#### Short exercise:
Answer these questions using the MCC sample analysis text below.
(a) What atoms did EDS detect on the IL-treated MCC even though FTIR did not identify the IL?
(b) At roughly what temperature does the weight-loss event related to the evaporation of water occur for cellulosic materials?
(c) Which sample had the highest T_max, and what was that value?

Document extract start

SEM micrographs and EDS patterns of the studied MCC samples are given in Figure 4. All samples presented irregular rod shapes with a uniform distribution of carbon and oxygen atoms. Although IL were not identified by FTIR for IL-treated MCC, EDS detected the IL-related chloride atoms. The regular chloride patterns correspond to a good distribution of all IL on the MCC surface. Moreover, compared with the other samples, a greater irregularity and apparent disruption of crystals was evidenced for those MCC_HO₂ and MCC_(HO₂)₂., as presented in the circles in Figure 4c,d, respectively. These differences were also found for aramid fiber treated with HO₂CC₁MImCl or (HO₂CC₁)₂MImCl, which was related to the acidic carboxylic group(s) of these salts, that caused a greater disruption of hydrogen bonding between the adjacent fillers [39]. MCC_C₂OH presented lower disruption of crystals, compared to the other MCC_IL, despite being rougher than that of pristine MCC, as evidenced by the arrows in Figure 4e.

Figure 5 shows the TGA results for the MCC samples, and their thermal decomposition data are summarized in

Table 1. Summary of the thermal decomposition data of the MCC samples, determined by TGA.

Sample	Tonset (°C)	Tmax (°C)	Weight Loss at Tmax (%)	Weight Loss at 374 °C (%)
MCC MCC_C4 MCC_C2OH MCC_HO2 MCC_(HO2)2	322.9 302.6 301.7 329.5 332.6	352.3 377.3 367.8 365.1 366.0	61.5 68.5 65.9 62.5 61.3	93.1 62.1 77.5 72.3 78.4

. For cellulosic materials, three main weight-loss events can be assessed: ≈65 °C, related to the evaporation of water; ≈362 °C, attributed to the dehydration of cellulose by an endothermic process followed by thermal depolymerization; and ≈374 °C, related to the thermal decomposition of cellulose into ᴅ-glucopyranose monomers [13,40]. Higher T_max values were obtained for all MCC_IL, highlighting the highest T_max of 377.3 °C of MCC_C₄. This could be originated from the slightly increased crystallinities as was determined by XRD, which was reflected in higher thermally stable bonds between adjacent cellulose chains [17]. In other words, the higher the crystallinity of MCC, the poorer the heat diffusion along the sample, improving heat-resistance, which also decreases the T_onset values for those MCC_C₄ and MCC_C₂OH [29].

Regarding the weight loss at 374 °C, all IL treatments improved the thermal stability of MCC, highlighting again MCC_C₄. This result is supported by the weight loss at T_max, where those MCC_C₄ presented the lower values among all the samples. Finally, Figure S1 presents the TG and DTG curves of the studied IL, and their higher thermal stability than that of MCC may have also influenced the overall thermal stability of the MCC_IL samples, together with the IL-promoted higher MCC crystallinity and stronger physical interactions among the crystals, when they are not incorporated into the epoxy composite.

Document extract end
Supplied material start

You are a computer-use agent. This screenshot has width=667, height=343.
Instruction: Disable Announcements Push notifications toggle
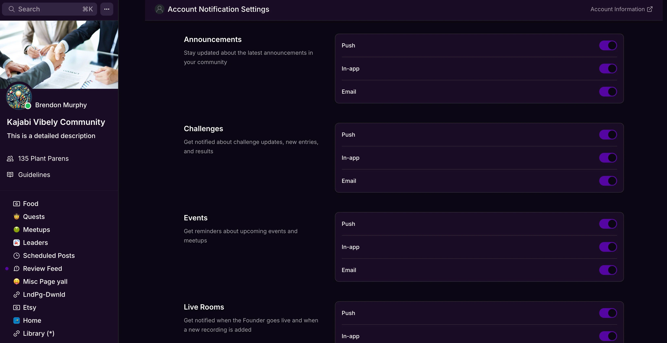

Supplied material end

#### Output of the task:
(a) IL-related chloride atoms.
(b) About 65 °C.
(c) MCC_C₄, with a T_max of 377.3 °C.